### What to work on
Every line below that has the string "text" needs to be copied.

### Records from a dataset
'''
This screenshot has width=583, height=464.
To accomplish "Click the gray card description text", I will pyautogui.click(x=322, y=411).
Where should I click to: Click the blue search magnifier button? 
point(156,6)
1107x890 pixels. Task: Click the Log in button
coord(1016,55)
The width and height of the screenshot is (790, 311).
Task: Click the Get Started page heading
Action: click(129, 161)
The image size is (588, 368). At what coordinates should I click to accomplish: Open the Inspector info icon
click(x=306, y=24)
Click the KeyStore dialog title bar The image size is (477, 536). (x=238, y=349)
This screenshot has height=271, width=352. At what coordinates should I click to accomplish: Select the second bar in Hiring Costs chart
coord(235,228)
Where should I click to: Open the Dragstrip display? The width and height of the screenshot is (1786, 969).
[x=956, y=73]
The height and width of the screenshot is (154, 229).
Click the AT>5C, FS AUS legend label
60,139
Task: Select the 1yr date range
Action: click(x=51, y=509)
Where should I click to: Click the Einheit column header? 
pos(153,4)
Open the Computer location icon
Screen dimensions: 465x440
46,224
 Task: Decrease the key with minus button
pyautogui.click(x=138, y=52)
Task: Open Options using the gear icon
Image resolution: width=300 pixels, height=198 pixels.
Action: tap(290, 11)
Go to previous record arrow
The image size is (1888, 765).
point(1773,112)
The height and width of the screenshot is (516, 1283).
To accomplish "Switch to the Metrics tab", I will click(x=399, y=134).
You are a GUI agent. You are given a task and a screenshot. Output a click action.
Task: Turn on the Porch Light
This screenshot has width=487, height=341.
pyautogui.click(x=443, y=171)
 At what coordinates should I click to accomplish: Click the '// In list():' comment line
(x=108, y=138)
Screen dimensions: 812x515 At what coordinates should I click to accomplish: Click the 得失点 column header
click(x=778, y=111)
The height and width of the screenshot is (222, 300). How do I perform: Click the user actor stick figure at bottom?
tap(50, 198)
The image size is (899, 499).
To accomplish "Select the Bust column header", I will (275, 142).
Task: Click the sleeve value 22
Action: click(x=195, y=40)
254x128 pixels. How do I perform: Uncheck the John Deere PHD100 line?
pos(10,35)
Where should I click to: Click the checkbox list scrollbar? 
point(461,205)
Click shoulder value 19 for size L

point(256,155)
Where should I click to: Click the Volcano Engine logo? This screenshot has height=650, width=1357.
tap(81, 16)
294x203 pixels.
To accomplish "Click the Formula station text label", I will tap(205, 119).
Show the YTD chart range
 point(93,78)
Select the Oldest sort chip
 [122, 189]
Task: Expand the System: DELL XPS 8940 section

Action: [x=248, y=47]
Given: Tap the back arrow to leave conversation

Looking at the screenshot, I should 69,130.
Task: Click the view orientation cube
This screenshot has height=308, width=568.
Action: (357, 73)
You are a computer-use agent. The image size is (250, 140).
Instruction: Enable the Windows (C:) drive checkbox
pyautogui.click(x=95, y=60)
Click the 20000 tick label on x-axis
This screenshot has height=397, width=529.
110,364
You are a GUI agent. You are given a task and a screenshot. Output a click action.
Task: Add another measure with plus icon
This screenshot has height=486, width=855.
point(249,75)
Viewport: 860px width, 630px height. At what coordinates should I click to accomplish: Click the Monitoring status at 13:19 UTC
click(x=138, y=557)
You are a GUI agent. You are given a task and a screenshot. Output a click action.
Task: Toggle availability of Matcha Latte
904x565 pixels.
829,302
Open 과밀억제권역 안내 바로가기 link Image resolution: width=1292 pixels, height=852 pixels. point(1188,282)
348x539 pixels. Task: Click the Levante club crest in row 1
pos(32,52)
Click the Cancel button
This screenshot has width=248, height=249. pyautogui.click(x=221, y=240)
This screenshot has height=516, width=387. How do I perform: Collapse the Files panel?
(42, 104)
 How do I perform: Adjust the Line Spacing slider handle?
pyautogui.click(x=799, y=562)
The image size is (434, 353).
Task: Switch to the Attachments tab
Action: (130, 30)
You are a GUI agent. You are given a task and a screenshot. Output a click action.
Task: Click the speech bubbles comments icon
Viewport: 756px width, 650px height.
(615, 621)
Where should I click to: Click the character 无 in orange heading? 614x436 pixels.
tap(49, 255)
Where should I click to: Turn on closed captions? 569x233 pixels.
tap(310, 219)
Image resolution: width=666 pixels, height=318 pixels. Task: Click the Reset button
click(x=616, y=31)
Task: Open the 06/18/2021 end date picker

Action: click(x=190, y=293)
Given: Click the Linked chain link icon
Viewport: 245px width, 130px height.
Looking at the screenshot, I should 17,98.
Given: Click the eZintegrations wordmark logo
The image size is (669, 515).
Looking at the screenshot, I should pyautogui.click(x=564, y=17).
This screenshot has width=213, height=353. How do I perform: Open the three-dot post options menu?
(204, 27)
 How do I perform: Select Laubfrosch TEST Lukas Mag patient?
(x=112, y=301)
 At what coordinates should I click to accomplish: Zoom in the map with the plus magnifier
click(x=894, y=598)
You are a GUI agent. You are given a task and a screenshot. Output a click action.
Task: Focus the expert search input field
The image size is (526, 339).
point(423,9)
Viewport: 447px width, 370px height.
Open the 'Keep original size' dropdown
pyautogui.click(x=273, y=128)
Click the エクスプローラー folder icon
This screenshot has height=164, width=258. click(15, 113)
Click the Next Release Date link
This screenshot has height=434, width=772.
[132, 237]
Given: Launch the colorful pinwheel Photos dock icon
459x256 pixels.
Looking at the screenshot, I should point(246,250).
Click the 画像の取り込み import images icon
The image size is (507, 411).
'''
### Solution
To accomplish "Click the gray card description text", I will pyautogui.click(x=322, y=411).
To accomplish "Click the Formula station text label", I will tap(205, 119).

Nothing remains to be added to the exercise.